**Try it:** In the passage on Lysenko and Michurinist heredity below, print the section from "Consider a long-day" to "the extra warmth." word for word.

**Exercise passage:**
It is important to note that Lysenko described two distinct methods for vernalizing wheat to grow in the spring. The first, moistening and chilling the seeds for 30-50 days, satisfies the vernalization requirement and allows the grain to germinate and grow without further chilling. The heredity of the wheat is not altered in this case. The second method can be understood as an exercise in selective breeding. Various lots of seeds were chilled for different periods in order to isolate a relatively small number of plants with reduced chilling requirements. Some of the next generation seeds should require even shorter chilling periods. In principle, this is no different than selecting plants with the palest flowers, then raising their seeds and selecting again until some plants produce nearly white flowers. Nevertheless, many western geneticists (and others) have chosen to confuse the two methods and claim that Lysenko believed that chilling seed alone caused a permanent alteration of its heredity.

(CybeRose note May 4, 2005)
Furthermore, the Michurinists disagreed with the Morganists (neo-Darwinists) about the meaning of heredity or inheritance. The Morganists were primarily concerned with discrete units of heredity (genes) that are transmitted without modification — except in the case of mutations. And when mutations occur, they insisted, they were random relative to the needs of the organism. Michurinists, to the contrary, understood that evolutionary change cannot be entirely random. All around they saw plants and animals that were too well adapted to the prevailing conditions to have arisen by chance alone.

It is well known that many plants are sensitive to photoperiod. Some will not flower unless the light phase (day) is longer than some critical number of hours. Other plants flower during short days. Then there other species that respond to temperature, flowering only after a prolonged period of heat or cold. How does it happen that related species are stimulated to the same developmental phases by entirely different conditions?

Consider a long-day plant that flowers in summer. It may require 15 hours of illumination at 70°F to initiate flowering. If a group of seedlings of this species or strain are given only 14.5 hours of light, some may flower while others will not. But if we test the non-flowering specimens in varying environmental conditions — at 85°F, for example — some may be induced to flower by the extra warmth.

We may then isolate the specimens that respond to warmth, and cross among them. In the next generation we may find a few that are more capable of responding to warmth, with a consequently reduced dependence on photoperiod. That is, the plants will bloom sooner than the original stock so long as the ambient temperature is high enough. And where the high temperature period precedes the season of long photoperiod, the modified plants no longer delay their flowering until the long days arrive.

To a Michurinist, the heredity (phenotype) of the plants has been altered. A geneticist may insist that the hereditary units (genes) have not been altered, but cannot deny that the method allows numerous "genes" with trivial individual effects to be brought together in a new genotype with a distinctly altered phenotype. It is not necessary to isolate the genes, nor even to count them.

"Destablizing" the heredity (expression) is accomplished by almost satisfying the conventional requirement for passing from one developmental phase to another. In this state various minor responses are brought into high relief. A slight sensitivity to high temperature would not be noticed if the plants were already initiating flower buds because of the long photoperiod. By almost satisfying the photoperiod requirement, we allow the slight tendencies — inherent in the original stock — to "tip the scales" towards flowering, or other developmental phase.

And because there has been no previous selection for or against these small, inherent variations we may expect considerable randomness in the kinds of sensitivities. That is to say, the Michurinist method does not cause gene mutations. But it does allow slight inherent variations to be identified and collected into a new strain differing from the original primarily in the altered response to environmental triggers.

**Given entries:**

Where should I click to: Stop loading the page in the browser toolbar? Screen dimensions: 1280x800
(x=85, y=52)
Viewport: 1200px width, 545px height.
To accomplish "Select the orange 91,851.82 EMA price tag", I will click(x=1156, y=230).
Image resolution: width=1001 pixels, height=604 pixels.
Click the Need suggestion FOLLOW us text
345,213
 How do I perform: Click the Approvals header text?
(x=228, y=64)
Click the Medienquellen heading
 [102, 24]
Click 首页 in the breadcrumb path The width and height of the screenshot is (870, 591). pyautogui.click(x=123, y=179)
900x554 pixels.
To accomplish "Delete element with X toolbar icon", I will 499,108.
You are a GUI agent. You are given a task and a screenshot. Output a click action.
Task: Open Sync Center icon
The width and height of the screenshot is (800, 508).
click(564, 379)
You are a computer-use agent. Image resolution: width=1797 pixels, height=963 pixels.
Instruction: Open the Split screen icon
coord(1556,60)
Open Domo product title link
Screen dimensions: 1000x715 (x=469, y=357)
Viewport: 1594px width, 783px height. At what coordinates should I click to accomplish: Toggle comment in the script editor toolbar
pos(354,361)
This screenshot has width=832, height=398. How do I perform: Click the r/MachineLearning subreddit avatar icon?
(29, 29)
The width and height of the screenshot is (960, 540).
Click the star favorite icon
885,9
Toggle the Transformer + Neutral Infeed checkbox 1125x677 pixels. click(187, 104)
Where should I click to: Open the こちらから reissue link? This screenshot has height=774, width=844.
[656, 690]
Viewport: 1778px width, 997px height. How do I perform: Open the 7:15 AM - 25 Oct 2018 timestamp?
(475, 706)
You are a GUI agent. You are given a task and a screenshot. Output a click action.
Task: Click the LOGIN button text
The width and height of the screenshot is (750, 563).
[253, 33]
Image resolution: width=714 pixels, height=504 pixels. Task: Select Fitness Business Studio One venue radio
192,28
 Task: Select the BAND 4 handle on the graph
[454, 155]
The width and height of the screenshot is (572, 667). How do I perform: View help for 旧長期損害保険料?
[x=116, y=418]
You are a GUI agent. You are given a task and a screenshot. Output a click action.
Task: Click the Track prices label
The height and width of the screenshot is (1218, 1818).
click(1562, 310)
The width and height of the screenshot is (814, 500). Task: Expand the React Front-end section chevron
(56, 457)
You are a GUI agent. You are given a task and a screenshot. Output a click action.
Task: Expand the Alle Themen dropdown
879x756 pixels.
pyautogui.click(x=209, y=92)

**Answer:**
Consider a long-day plant that flowers in summer. It may require 15 hours of illumination at 70°F to initiate flowering. If a group of seedlings of this species or strain are given only 14.5 hours of light, some may flower while others will not. But if we test the non-flowering specimens in varying environmental conditions — at 85°F, for example — some may be induced to flower by the extra warmth.